Start of DATA SHOWN

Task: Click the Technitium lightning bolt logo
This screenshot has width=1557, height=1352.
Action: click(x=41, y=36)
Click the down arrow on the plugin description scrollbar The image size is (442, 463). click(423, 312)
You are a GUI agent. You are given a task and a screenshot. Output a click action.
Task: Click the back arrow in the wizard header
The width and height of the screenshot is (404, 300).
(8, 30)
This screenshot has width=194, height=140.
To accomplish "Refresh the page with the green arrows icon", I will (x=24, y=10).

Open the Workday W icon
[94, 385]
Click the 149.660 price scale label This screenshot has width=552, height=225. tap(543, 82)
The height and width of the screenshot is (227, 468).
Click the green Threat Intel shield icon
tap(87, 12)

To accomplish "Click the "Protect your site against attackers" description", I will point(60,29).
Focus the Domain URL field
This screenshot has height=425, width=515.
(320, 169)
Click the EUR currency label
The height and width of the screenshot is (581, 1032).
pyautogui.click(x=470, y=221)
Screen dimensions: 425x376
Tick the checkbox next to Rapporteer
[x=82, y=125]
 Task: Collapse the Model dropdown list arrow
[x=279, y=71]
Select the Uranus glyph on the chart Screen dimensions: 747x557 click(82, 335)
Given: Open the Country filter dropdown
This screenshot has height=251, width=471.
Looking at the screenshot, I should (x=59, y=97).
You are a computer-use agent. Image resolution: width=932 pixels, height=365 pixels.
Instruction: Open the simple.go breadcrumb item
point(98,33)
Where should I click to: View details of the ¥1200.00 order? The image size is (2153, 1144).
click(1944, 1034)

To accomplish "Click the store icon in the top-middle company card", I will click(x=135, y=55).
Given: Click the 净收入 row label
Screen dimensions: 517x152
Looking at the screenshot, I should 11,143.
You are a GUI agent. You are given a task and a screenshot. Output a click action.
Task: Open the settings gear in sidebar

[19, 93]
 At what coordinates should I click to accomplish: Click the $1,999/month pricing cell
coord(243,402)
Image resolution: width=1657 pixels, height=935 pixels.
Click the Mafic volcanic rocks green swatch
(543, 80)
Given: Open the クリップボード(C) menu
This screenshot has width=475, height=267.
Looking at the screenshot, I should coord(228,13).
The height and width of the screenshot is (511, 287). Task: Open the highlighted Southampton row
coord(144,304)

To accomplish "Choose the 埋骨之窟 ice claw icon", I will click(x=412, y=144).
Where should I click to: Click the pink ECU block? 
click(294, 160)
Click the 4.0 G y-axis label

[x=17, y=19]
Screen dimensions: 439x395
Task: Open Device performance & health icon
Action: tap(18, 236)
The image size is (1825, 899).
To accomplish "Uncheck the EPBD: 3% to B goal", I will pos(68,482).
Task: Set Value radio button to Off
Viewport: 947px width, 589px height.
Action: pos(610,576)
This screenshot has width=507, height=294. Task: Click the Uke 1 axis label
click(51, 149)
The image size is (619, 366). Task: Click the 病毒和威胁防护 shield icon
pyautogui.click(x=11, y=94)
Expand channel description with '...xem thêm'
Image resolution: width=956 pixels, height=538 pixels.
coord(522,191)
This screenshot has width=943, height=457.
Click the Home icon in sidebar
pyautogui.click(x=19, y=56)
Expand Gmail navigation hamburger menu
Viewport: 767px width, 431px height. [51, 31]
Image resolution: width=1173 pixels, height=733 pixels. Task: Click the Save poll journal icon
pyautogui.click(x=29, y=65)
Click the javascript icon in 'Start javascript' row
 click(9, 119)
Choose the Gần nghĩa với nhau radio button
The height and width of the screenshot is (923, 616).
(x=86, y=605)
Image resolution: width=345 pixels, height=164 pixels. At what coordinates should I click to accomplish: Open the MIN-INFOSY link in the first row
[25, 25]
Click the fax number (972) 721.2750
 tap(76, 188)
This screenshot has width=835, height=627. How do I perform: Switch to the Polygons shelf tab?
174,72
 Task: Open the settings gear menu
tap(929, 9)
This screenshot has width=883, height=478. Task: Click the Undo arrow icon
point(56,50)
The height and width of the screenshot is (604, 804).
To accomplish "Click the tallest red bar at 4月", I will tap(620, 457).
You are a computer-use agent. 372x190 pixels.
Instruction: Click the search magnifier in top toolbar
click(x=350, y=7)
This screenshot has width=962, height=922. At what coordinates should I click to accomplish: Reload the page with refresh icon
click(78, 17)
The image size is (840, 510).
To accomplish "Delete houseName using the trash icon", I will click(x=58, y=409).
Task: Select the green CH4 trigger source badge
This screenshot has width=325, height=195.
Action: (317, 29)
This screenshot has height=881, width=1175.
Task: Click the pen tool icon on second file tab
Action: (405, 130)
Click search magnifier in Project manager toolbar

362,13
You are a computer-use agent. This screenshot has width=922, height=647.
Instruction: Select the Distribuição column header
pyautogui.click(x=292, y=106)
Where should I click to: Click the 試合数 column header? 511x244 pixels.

End of DATA SHOWN

**TASK DIRECTIONS**
Lay out as a numbered list every line from the start of the items through the line containing "will (x=24, y=10).", skipping any blank lines.

**RESPONSE BELOW**
1. Task: Click the Technitium lightning bolt logo
2. This screenshot has width=1557, height=1352.
3. Action: click(x=41, y=36)
4. Click the down arrow on the plugin description scrollbar The image size is (442, 463). click(423, 312)
5. You are a GUI agent. You are given a task and a screenshot. Output a click action.
6. Task: Click the back arrow in the wizard header
7. The width and height of the screenshot is (404, 300).
8. (8, 30)
9. This screenshot has width=194, height=140.
10. To accomplish "Refresh the page with the green arrows icon", I will (x=24, y=10).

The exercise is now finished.